Re: how about enabling TLS on your Assignment Servers?
+1f
Common crypto algorithms used by TLS is basically «free» on modern CPUs.
Also: TLS and work unit distribution/reception should probably be implemented on a load balancer rather than talking to each individual server. Also, port 8080 is blocked by a lot of default firewall configs. I just noticed it might be possible to report these as issues on Folding@home's GitHub, I'll look into it : ) (Can't post link because I've been quarantined, that is, by the forum, not by Covid-19).
Common crypto algorithms used by TLS is basically «free» on modern CPUs.

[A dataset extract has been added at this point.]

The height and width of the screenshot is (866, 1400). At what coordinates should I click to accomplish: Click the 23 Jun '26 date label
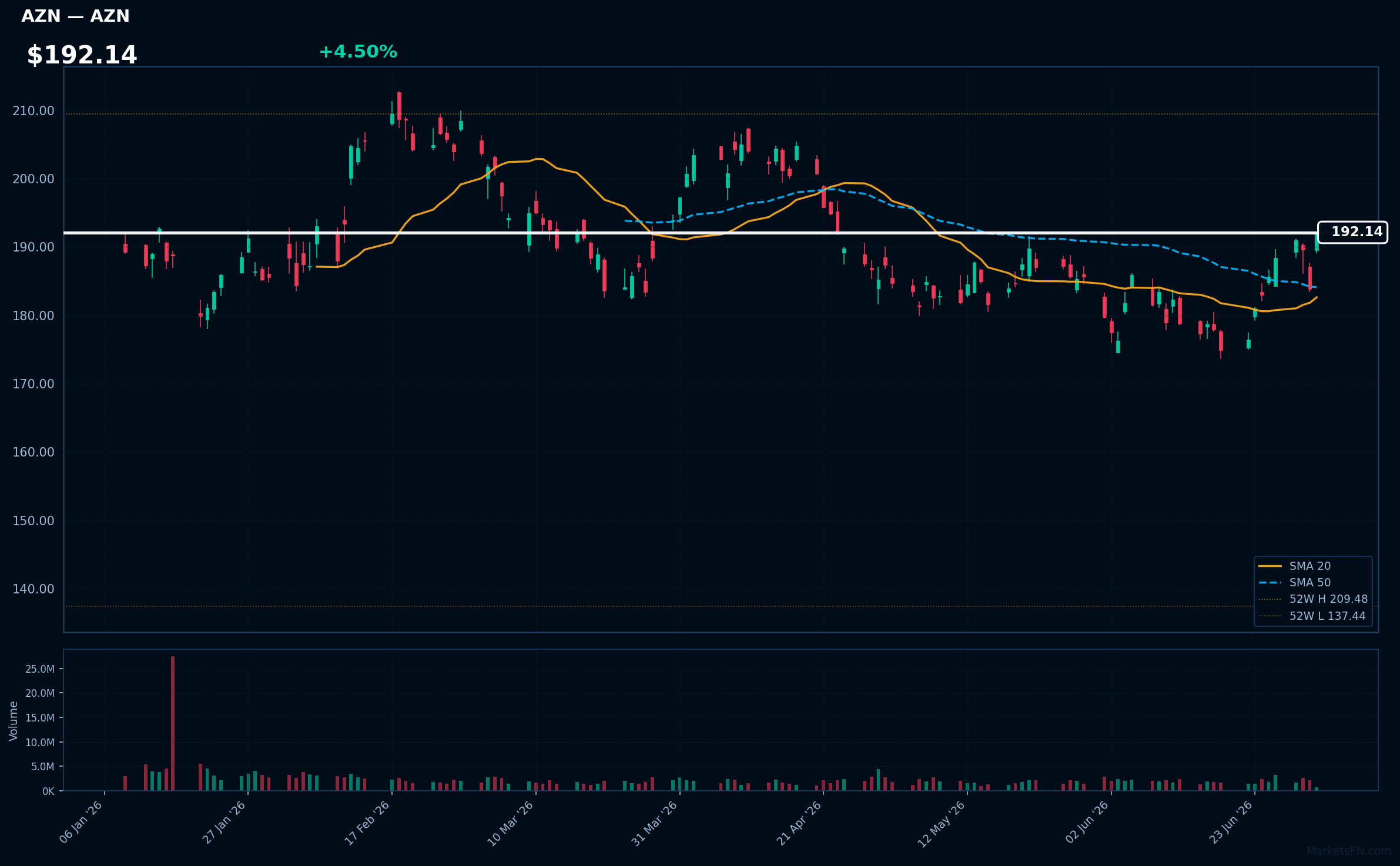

Also: TLS and work unit distribution/reception should probably be implemented on a load balancer rather than talking to each individual server. Also, port 8080 is blocked by a lot of default firewall configs. I just noticed it might be possible to report these as issues on Folding@home's GitHub, I'll look into it : ) (Can't post link because I've been quarantined, that is, by the forum, not by Covid-19).
Re: how about enabling TLS on your Assignment Servers?
Glad there is a discussion on this. All I can say is that a few months ago before volunteer clients came on board, this whole operation was run and designed by a bunch of good hearted individuals, designed to operate lean and mean. Now that the distributed computing system has more processing power than the top 7 supercomputers in the world, combined, it may find itself of interest to nation states that it is currently spanking.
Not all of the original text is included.